Which of the ethics developments below will explode into genuinely significant historical and cultural developments? You never know. On this date in 1910, A violent explosion destroyed the Los Angeles Times building, killing 21 and injuring many more. The paper’s publisher Harrison Otis was a fanatic opponent of organized labor, then just beginning to get really organized, and when two union leaders, the McNamara bothers, were arrested as the likely bombers, the paper went into a major push to convince the public that they, and all unions, were evil. Organized labor responded by hiring the nation’s most famous defense lawyer, Clarence Darrow, to defend the two, certain that they had been framed and that a conviction for murder would destroy the labor movement. Darrow, as he described in his autobiography, “The Story of My Life,” quickly discovered that a) the brothers were guilty (though they were not trying to kill anyone) and b) that there was no way they could plead not guilty—what the two union organizations that hired him assumed he would have them do—that wouldn’t result in their executions.
Darrow decided that the only way to handle his conflicting duties to both sets of clients, the unions that were paying his record-setting fee because they were certain that an innocent verdict in the trial was essential to the survival of the labor movement, and the brothers whose lives were on the line, was to get a hung jury….and the only way he could get that was by bribing a couple of jurors.
Darrow ended up being caught red-handed and tried for jury tampering, only escaping prison by being presented by a great defense lawyer—himself. In order to make everyone forget his disgrace, Darrow set out to henceforth only take on high-profile cases that would have him fighting for human rights: every case we associate with Darrow today came after the LA Times bombing trial, which he had intended to be his last before retirement. Amazingly, he did make everyone forget that fiasco, an ethics lesson in which he made fateful call that the ends justify the means. Today, so no lawyer is ever placed in Darrow’s position again, the ethics rules in all jurisdictions hold that a third party paying a lawyer to defend another is not a client no matter how important the result of the trial may be.

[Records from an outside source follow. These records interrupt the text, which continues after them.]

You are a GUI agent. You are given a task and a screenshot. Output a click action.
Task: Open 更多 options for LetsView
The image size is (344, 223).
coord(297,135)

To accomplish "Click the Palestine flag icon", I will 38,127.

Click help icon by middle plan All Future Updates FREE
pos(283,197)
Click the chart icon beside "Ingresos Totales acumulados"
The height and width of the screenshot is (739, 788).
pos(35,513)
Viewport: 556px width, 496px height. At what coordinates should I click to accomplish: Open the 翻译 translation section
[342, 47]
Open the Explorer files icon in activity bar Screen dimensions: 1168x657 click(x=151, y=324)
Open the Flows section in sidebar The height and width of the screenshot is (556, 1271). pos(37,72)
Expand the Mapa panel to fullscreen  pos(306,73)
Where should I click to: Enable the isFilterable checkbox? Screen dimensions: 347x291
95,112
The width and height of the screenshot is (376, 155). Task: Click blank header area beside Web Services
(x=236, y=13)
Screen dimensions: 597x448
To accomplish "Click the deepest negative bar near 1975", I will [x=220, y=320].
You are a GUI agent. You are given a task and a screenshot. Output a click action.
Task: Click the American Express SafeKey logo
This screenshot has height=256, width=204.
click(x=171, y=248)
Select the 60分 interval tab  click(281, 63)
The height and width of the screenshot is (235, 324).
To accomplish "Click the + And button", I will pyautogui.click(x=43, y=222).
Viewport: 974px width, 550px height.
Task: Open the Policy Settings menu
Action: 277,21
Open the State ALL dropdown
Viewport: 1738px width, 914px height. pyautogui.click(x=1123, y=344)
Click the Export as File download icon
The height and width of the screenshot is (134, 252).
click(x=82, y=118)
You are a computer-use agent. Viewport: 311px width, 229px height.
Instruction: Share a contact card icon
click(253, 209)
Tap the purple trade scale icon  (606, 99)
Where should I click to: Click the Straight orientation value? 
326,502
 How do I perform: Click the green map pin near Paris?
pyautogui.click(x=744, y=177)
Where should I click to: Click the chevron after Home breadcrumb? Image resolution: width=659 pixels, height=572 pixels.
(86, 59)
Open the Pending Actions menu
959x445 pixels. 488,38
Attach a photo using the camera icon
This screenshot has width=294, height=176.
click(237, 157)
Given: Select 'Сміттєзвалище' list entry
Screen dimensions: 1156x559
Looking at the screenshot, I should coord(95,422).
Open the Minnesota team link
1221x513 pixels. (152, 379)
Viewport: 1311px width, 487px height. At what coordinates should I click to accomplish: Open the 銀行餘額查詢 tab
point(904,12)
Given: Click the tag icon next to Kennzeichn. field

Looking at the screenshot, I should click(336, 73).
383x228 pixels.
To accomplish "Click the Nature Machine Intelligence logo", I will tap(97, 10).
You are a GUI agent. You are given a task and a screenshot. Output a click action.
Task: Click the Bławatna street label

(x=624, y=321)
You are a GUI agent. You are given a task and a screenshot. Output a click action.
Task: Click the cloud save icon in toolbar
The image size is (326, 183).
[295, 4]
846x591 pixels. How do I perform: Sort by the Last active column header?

1. Nancy Pelosi, ethics villain. More irony: it is astounding that the Democratic Party can get away, even a little bit, with screaming to the heavens that Republicans are a “threat to democracy” when they have allowed an openly unethical,villainous woman like Pelosi to lead their national legislators for so long. Even when her failing mental acuity leads her to reveal her vile character, as it did yesterday, there seem to be no consequences. “We have a shortage of workers in our country and you see even in Florida, some of the farmers and the growers saying why are you shipping these immigrants up north, we need them to pick the crops down here,” Pelosi said, discussing the need for “comprehensive immigration reform” without saying what that would be. She also stuttered a while before deciding wich misleading word to use for “illegal immigrants,” because her party and its allies have so many deceitful ones: “Migrants”? “Undocumented workers?” “Tired, poor, huddled masses yearning to breathe free”? She settled on “immigrants.” Her message–it would be nice if the news media explained it to our lazy, have awake public—was that farmers should be encouraged to pay illegal immigrants paltry wages to avoid paying enough to attract American workers. What an awful, awful human being—and she’s a revered leader of the Democratic Party.